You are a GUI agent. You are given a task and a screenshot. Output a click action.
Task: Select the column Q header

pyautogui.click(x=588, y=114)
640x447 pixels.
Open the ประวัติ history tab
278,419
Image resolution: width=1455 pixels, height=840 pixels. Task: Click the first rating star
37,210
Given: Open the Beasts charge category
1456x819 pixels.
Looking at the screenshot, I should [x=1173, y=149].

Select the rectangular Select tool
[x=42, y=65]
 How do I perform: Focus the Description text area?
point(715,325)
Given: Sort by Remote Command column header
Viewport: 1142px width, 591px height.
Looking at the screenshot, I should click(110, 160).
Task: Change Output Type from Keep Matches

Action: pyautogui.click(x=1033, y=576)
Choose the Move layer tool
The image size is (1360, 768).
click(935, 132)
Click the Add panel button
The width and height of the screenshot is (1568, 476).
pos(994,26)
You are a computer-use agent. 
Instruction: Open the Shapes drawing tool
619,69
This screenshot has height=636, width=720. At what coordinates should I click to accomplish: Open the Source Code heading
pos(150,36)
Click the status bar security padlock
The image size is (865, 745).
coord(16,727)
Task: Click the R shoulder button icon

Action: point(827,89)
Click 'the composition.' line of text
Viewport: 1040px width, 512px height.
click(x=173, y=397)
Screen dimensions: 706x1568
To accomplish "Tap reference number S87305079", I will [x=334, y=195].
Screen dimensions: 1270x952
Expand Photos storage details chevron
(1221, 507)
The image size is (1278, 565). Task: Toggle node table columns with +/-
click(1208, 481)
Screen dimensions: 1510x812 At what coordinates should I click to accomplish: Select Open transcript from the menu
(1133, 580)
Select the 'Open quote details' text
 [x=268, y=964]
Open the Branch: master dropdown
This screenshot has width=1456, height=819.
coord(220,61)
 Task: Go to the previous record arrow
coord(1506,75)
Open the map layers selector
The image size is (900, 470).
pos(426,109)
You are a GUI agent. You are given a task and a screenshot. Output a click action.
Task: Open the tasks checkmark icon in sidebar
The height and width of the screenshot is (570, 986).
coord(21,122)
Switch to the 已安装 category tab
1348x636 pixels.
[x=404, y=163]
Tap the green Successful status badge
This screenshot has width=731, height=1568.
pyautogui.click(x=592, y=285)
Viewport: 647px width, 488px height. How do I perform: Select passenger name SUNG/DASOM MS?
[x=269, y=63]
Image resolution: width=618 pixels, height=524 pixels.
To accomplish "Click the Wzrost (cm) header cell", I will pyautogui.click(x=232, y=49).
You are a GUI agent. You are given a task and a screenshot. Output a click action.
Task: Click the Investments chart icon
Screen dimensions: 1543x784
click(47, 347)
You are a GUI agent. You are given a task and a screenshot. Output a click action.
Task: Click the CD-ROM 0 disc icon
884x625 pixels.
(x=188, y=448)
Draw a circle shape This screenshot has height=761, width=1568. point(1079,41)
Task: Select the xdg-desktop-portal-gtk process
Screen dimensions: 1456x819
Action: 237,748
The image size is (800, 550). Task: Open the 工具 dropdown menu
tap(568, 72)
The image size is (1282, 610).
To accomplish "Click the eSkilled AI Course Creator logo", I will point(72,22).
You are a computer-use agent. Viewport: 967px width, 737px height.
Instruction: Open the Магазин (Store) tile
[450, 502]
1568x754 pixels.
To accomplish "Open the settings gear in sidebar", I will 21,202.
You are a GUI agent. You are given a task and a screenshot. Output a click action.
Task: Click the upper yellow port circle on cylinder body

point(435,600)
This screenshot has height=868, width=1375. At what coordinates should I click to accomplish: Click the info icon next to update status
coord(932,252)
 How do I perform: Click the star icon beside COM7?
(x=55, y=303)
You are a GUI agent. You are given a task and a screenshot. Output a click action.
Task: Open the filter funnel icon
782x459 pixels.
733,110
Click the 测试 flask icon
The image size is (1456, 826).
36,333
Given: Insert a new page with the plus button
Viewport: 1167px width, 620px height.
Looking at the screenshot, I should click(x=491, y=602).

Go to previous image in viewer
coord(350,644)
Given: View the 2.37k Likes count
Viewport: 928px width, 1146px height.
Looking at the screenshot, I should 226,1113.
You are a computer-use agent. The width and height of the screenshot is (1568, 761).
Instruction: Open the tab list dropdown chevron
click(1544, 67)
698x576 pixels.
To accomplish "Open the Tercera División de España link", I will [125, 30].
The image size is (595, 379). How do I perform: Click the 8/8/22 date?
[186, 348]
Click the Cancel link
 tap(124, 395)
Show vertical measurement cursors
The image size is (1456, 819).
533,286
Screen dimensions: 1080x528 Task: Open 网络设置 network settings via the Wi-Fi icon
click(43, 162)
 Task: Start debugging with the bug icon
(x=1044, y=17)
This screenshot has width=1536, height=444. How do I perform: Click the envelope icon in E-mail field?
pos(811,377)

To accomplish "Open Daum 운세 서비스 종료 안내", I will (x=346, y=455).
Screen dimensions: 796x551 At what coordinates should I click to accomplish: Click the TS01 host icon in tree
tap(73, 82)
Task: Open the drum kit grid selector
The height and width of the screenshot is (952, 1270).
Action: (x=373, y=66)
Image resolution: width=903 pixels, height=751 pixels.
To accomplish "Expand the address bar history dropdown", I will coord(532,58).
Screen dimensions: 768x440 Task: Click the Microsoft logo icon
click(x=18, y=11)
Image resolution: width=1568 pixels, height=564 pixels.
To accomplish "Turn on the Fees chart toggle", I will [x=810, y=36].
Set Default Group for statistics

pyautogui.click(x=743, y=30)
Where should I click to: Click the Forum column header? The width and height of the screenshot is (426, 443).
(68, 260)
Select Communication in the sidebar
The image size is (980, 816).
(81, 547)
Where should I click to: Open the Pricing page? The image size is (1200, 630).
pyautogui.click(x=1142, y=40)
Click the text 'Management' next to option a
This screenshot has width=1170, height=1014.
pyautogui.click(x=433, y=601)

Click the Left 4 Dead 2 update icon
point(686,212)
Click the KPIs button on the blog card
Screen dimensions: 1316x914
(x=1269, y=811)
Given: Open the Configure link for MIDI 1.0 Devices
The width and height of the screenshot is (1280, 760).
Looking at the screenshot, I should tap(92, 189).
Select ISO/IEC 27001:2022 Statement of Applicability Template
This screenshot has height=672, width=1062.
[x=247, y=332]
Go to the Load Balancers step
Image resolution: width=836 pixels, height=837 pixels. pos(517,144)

* **Problem details**: Copy the whole listing above line for line, without changing anything.

* **The answer**:
You are a GUI agent. You are given a task and a screenshot. Output a click action.
Task: Select the column Q header

pyautogui.click(x=588, y=114)
640x447 pixels.
Open the ประวัติ history tab
278,419
Image resolution: width=1455 pixels, height=840 pixels. Task: Click the first rating star
37,210
Given: Open the Beasts charge category
1456x819 pixels.
Looking at the screenshot, I should [x=1173, y=149].

Select the rectangular Select tool
[x=42, y=65]
 How do I perform: Focus the Description text area?
point(715,325)
Given: Sort by Remote Command column header
Viewport: 1142px width, 591px height.
Looking at the screenshot, I should click(110, 160).
Task: Change Output Type from Keep Matches

Action: pyautogui.click(x=1033, y=576)
Choose the Move layer tool
The image size is (1360, 768).
click(935, 132)
Click the Add panel button
The width and height of the screenshot is (1568, 476).
pos(994,26)
You are a computer-use agent. 
Instruction: Open the Shapes drawing tool
619,69
This screenshot has height=636, width=720. At what coordinates should I click to accomplish: Open the Source Code heading
pos(150,36)
Click the status bar security padlock
The image size is (865, 745).
coord(16,727)
Task: Click the R shoulder button icon

Action: point(827,89)
Click 'the composition.' line of text
Viewport: 1040px width, 512px height.
click(x=173, y=397)
Screen dimensions: 706x1568
To accomplish "Tap reference number S87305079", I will [x=334, y=195].
Screen dimensions: 1270x952
Expand Photos storage details chevron
(1221, 507)
The image size is (1278, 565). Task: Toggle node table columns with +/-
click(1208, 481)
Screen dimensions: 1510x812 At what coordinates should I click to accomplish: Select Open transcript from the menu
(1133, 580)
Select the 'Open quote details' text
 [x=268, y=964]
Open the Branch: master dropdown
This screenshot has width=1456, height=819.
coord(220,61)
 Task: Go to the previous record arrow
coord(1506,75)
Open the map layers selector
The image size is (900, 470).
pos(426,109)
You are a GUI agent. You are given a task and a screenshot. Output a click action.
Task: Open the tasks checkmark icon in sidebar
The height and width of the screenshot is (570, 986).
coord(21,122)
Switch to the 已安装 category tab
1348x636 pixels.
[x=404, y=163]
Tap the green Successful status badge
This screenshot has width=731, height=1568.
pyautogui.click(x=592, y=285)
Viewport: 647px width, 488px height. How do I perform: Select passenger name SUNG/DASOM MS?
[x=269, y=63]
Image resolution: width=618 pixels, height=524 pixels.
To accomplish "Click the Wzrost (cm) header cell", I will pyautogui.click(x=232, y=49).
You are a GUI agent. You are given a task and a screenshot. Output a click action.
Task: Click the Investments chart icon
Screen dimensions: 1543x784
click(47, 347)
You are a GUI agent. You are given a task and a screenshot. Output a click action.
Task: Click the CD-ROM 0 disc icon
884x625 pixels.
(x=188, y=448)
Draw a circle shape This screenshot has height=761, width=1568. point(1079,41)
Task: Select the xdg-desktop-portal-gtk process
Screen dimensions: 1456x819
Action: 237,748
The image size is (800, 550). Task: Open the 工具 dropdown menu
tap(568, 72)
The image size is (1282, 610).
To accomplish "Click the eSkilled AI Course Creator logo", I will point(72,22).
You are a computer-use agent. Viewport: 967px width, 737px height.
Instruction: Open the Магазин (Store) tile
[450, 502]
1568x754 pixels.
To accomplish "Open the settings gear in sidebar", I will 21,202.
You are a GUI agent. You are given a task and a screenshot. Output a click action.
Task: Click the upper yellow port circle on cylinder body

point(435,600)
This screenshot has height=868, width=1375. At what coordinates should I click to accomplish: Click the info icon next to update status
coord(932,252)
 How do I perform: Click the star icon beside COM7?
(x=55, y=303)
You are a GUI agent. You are given a task and a screenshot. Output a click action.
Task: Open the filter funnel icon
782x459 pixels.
733,110
Click the 测试 flask icon
The image size is (1456, 826).
36,333
Given: Insert a new page with the plus button
Viewport: 1167px width, 620px height.
Looking at the screenshot, I should click(x=491, y=602).

Go to previous image in viewer
coord(350,644)
Given: View the 2.37k Likes count
Viewport: 928px width, 1146px height.
Looking at the screenshot, I should 226,1113.
You are a computer-use agent. The width and height of the screenshot is (1568, 761).
Instruction: Open the tab list dropdown chevron
click(1544, 67)
698x576 pixels.
To accomplish "Open the Tercera División de España link", I will [125, 30].
The image size is (595, 379). How do I perform: Click the 8/8/22 date?
[186, 348]
Click the Cancel link
 tap(124, 395)
Show vertical measurement cursors
The image size is (1456, 819).
533,286
Screen dimensions: 1080x528 Task: Open 网络设置 network settings via the Wi-Fi icon
click(43, 162)
 Task: Start debugging with the bug icon
(x=1044, y=17)
This screenshot has width=1536, height=444. How do I perform: Click the envelope icon in E-mail field?
pos(811,377)

To accomplish "Open Daum 운세 서비스 종료 안내", I will (x=346, y=455).
Screen dimensions: 796x551 At what coordinates should I click to accomplish: Click the TS01 host icon in tree
tap(73, 82)
Task: Open the drum kit grid selector
The height and width of the screenshot is (952, 1270).
Action: (x=373, y=66)
Image resolution: width=903 pixels, height=751 pixels.
To accomplish "Expand the address bar history dropdown", I will coord(532,58).
Screen dimensions: 768x440 Task: Click the Microsoft logo icon
click(x=18, y=11)
Image resolution: width=1568 pixels, height=564 pixels.
To accomplish "Turn on the Fees chart toggle", I will [x=810, y=36].
Set Default Group for statistics

pyautogui.click(x=743, y=30)
Where should I click to: Click the Forum column header? The width and height of the screenshot is (426, 443).
(68, 260)
Select Communication in the sidebar
The image size is (980, 816).
(81, 547)
Where should I click to: Open the Pricing page? The image size is (1200, 630).
pyautogui.click(x=1142, y=40)
Click the text 'Management' next to option a
This screenshot has width=1170, height=1014.
pyautogui.click(x=433, y=601)

Click the Left 4 Dead 2 update icon
point(686,212)
Click the KPIs button on the blog card
Screen dimensions: 1316x914
(x=1269, y=811)
Given: Open the Configure link for MIDI 1.0 Devices
The width and height of the screenshot is (1280, 760).
Looking at the screenshot, I should tap(92, 189).
Select ISO/IEC 27001:2022 Statement of Applicability Template
This screenshot has height=672, width=1062.
[x=247, y=332]
Go to the Load Balancers step
Image resolution: width=836 pixels, height=837 pixels. pos(517,144)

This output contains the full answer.